- **Instructions for the task**: Quote exactly, and only, the lines of the material below from the line with "Screen dimensions: 1389x868" through the line with "Click the Number sample field".

- **Dataset**:

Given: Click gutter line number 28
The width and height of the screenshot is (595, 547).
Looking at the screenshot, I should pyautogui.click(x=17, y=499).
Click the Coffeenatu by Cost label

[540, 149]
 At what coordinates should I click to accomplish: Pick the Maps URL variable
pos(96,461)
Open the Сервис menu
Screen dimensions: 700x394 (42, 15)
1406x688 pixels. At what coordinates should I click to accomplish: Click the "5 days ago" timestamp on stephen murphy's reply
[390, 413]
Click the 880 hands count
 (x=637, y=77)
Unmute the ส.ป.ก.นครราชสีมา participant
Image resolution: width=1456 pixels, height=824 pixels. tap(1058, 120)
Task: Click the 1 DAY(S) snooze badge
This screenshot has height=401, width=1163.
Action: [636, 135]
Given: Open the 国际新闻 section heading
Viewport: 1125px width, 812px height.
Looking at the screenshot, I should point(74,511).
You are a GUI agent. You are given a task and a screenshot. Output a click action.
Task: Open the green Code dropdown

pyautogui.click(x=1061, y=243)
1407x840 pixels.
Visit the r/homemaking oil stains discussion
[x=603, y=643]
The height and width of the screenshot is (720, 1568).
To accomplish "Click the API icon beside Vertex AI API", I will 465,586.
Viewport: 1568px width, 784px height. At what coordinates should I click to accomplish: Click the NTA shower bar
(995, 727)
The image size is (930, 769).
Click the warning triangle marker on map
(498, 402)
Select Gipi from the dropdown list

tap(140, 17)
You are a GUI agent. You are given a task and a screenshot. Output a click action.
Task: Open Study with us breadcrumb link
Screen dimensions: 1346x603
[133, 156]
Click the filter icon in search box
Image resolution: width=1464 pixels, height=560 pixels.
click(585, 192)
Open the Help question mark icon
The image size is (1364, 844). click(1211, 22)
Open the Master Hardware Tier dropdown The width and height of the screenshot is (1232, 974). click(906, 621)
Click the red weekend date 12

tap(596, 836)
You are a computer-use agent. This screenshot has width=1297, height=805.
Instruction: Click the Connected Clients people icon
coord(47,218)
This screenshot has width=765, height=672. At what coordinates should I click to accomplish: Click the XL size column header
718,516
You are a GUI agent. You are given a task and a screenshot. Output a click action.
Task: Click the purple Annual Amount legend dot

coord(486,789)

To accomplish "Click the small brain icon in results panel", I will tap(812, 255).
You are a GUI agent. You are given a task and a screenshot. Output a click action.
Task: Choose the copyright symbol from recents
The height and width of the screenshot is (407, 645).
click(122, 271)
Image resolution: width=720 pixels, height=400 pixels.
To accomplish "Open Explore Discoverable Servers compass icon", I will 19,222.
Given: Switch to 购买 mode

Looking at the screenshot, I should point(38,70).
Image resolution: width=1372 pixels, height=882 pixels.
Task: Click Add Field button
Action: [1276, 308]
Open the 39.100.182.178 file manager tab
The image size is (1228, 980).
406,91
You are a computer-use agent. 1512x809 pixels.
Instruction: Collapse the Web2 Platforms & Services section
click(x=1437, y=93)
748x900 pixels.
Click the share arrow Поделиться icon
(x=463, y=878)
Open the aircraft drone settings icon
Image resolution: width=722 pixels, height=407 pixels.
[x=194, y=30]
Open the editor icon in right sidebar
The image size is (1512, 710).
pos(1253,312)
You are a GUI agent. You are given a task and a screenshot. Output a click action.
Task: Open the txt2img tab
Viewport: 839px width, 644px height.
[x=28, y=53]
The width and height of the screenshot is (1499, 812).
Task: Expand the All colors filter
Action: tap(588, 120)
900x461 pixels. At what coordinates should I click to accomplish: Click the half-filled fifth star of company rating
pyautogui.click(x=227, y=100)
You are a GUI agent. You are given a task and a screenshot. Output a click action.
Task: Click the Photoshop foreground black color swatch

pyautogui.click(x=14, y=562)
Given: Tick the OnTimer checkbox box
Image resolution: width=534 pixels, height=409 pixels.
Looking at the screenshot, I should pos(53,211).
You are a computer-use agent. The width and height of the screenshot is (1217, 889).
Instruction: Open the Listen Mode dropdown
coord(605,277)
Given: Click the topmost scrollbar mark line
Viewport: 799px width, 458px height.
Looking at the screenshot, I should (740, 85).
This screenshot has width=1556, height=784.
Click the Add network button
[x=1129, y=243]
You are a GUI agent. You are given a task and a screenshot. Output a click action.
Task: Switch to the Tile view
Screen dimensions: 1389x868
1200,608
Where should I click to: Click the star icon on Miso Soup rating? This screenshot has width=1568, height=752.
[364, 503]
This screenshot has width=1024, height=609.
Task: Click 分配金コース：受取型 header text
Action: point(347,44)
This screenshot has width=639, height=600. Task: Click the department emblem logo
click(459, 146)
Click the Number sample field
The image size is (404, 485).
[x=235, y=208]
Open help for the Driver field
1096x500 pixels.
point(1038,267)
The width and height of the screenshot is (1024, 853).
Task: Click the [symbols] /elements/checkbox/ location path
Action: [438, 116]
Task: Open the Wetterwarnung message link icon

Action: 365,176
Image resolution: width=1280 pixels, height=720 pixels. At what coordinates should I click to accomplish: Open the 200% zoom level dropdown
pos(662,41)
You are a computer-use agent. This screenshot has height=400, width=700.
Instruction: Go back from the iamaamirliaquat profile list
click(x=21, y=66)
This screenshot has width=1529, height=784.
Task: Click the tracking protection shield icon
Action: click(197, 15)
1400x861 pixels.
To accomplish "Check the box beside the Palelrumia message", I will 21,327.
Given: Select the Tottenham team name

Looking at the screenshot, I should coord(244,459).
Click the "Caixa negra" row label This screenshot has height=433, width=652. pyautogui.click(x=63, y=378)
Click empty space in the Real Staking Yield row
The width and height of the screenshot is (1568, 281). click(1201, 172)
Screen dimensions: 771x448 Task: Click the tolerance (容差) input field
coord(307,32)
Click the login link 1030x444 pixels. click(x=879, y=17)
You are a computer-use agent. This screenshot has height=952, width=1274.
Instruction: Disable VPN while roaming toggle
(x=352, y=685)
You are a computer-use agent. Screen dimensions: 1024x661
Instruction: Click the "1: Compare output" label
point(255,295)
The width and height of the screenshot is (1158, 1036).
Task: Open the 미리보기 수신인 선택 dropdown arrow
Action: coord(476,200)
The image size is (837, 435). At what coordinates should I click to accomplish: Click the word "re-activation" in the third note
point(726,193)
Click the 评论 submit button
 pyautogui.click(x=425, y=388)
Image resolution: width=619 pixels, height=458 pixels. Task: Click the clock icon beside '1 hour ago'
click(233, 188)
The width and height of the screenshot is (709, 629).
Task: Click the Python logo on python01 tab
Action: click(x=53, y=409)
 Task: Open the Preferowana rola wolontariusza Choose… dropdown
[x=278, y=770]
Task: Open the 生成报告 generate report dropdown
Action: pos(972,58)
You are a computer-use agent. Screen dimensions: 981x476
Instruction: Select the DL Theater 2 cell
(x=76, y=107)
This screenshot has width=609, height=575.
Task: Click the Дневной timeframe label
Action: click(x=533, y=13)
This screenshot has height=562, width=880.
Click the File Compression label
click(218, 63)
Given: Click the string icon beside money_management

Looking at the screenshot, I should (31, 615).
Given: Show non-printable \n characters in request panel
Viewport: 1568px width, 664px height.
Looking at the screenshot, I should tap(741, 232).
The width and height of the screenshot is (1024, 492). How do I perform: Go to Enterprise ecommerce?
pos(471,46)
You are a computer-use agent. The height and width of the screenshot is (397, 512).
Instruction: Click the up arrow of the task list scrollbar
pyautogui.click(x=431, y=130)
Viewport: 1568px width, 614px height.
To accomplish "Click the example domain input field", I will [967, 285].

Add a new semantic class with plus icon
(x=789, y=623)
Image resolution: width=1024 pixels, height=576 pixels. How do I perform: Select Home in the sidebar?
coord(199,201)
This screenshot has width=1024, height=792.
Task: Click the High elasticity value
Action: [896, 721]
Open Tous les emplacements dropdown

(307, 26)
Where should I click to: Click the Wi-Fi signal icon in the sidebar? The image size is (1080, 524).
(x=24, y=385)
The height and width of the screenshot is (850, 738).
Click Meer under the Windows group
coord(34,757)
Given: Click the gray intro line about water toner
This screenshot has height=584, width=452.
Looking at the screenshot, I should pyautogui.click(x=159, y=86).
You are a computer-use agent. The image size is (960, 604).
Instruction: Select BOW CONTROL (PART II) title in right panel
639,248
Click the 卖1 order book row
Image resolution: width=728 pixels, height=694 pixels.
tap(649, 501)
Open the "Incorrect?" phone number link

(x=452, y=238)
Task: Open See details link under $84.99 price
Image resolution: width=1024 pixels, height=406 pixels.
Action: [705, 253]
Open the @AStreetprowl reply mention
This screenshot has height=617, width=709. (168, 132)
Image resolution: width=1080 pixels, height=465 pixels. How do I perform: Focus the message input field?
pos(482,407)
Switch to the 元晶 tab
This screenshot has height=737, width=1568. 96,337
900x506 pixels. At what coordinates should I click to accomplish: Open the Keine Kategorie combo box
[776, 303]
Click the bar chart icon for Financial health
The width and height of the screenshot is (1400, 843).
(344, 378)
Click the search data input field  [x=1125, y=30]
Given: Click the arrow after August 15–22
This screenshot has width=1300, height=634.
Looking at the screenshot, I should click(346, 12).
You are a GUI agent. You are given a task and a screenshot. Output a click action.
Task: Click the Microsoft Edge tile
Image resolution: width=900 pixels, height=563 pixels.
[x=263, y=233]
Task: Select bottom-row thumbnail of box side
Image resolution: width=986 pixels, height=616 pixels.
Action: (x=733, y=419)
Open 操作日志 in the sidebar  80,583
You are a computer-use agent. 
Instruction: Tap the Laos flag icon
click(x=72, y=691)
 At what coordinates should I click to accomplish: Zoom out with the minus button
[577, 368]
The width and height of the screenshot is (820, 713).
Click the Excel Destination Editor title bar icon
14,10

- **Written answer**:
Screen dimensions: 1389x868
1200,608
Where should I click to: Click the star icon on Miso Soup rating? This screenshot has width=1568, height=752.
[364, 503]
This screenshot has width=1024, height=609.
Task: Click 分配金コース：受取型 header text
Action: point(347,44)
This screenshot has width=639, height=600. Task: Click the department emblem logo
click(459, 146)
Click the Number sample field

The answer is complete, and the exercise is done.